1-800-NEW-FUNK is a compilation album by Prince's NPG Records, meant to showcase artists signed to the record label. It was released on July 20, 1994. The title of the album was also a toll-free phone number in North America for customers to purchase Prince-related merchandise. Some tracks are from albums that actually saw release either through Prince's previous label, Paisley Park Records or through NPG Records, while others appear only on this compilation.

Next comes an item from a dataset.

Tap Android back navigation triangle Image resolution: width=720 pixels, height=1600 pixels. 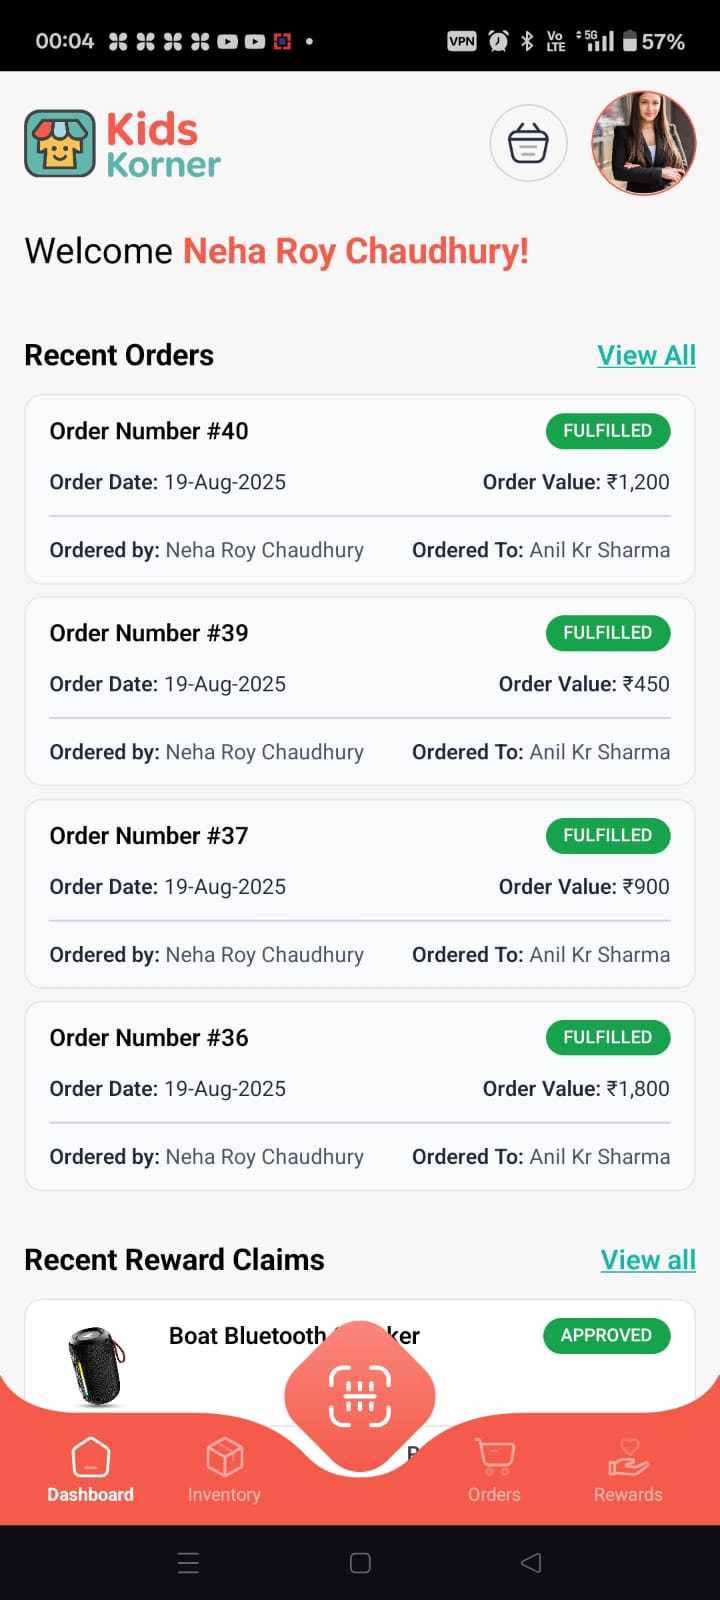(531, 1562)
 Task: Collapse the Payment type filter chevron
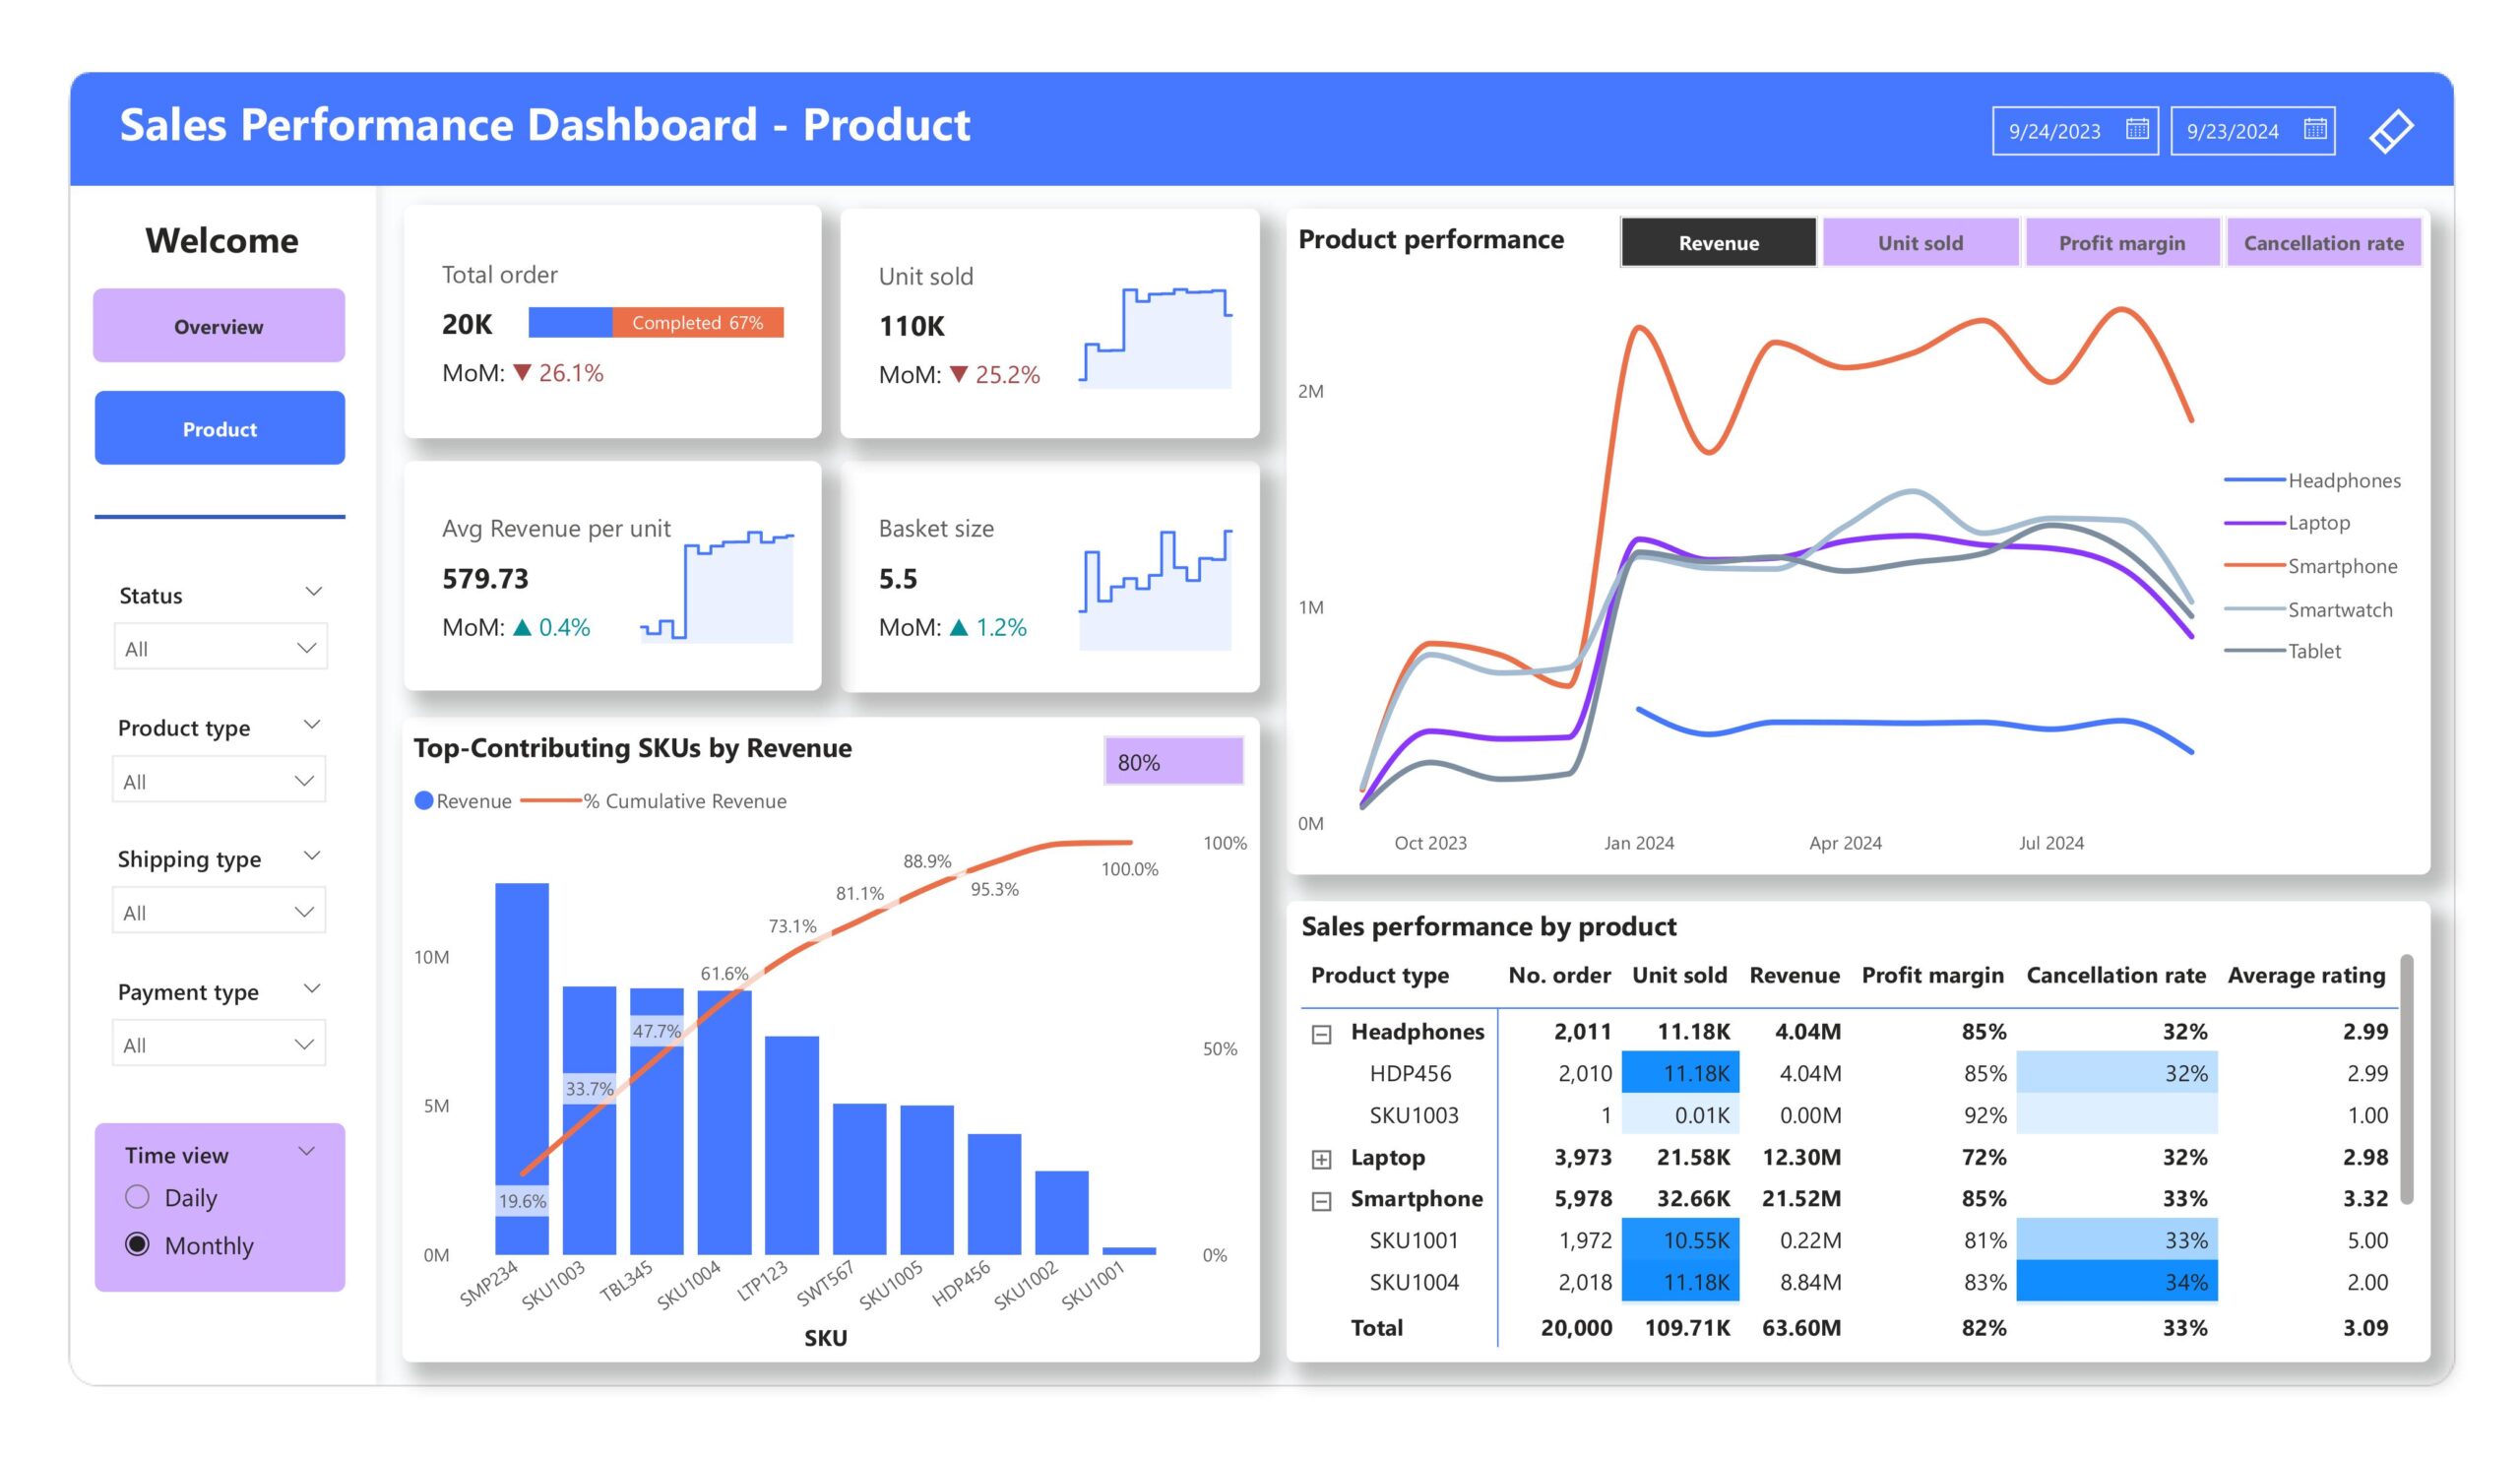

There were two German releases to this CD; the first release was issued with the reference NPG 6051-2 and is missing artwork from the Steeles album in the liner notes. The second release, reference 0060512NPG, includes an image of the Steeles album cover artwork.

Professional ratings
Review scores
| Source | Rating |
| Entertainment Weekly | C+ |
| Music Week | Star |

==Track listing==

| No. | Title | Performing Artist(s) | Length |
|---|---|---|---|
| 1. | "MPLS" | Minneapolis | 4:27 |
| 2. | "Hollywood" (From the album Hey Man, Smell My Finger) | George Clinton | 4:33 |
| 3. | "Love Sign" | Nona Gaye and Prince | 4:32 |
| 4. | "If Love U 2nite" (From the album Child of the Sun) | Mayte | 4:20 |
| 5. | "Color" | The Steeles | 4:20 |
| 6. | "2gether" (From the album Gold Nigga) | The N.P.G. | 5:07 |
| 7. | "Standing at the Altar" | Margie Cox | 3:55 |
| 8. | "You Will be Moved" (From the album The Voice) | Mavis Staples | 4:12 |
| 9. | "17" | Madhouse | 5:24 |
| 10. | "A Woman's Gotta Have It" | Nona Gaye | 4:30 |
| 11. | "MPLS Reprise" | Minneapolis | 0:48 |
| Total length: |  |  | 46:08 |

==Singles==
- The Nona Gaye/Prince track "Love Sign" was released to radio in June 1994.
- Margie Cox's "Standing at the Altar" was also released as a single.

==Reviews==
Entertainment Weekly said that as a showcase of Prince's label, Paisley Park Records, the album "amounts to unintentional evidence of why the company failed." They rated the album "C+". The Independent, describing the record as a "stop-gap compilation of Princely offshoots", cited Nona Gaye's contributions as being "of primary interest", saying she "displays a slinky sensitivity without the overt sensuality of her father or her producer".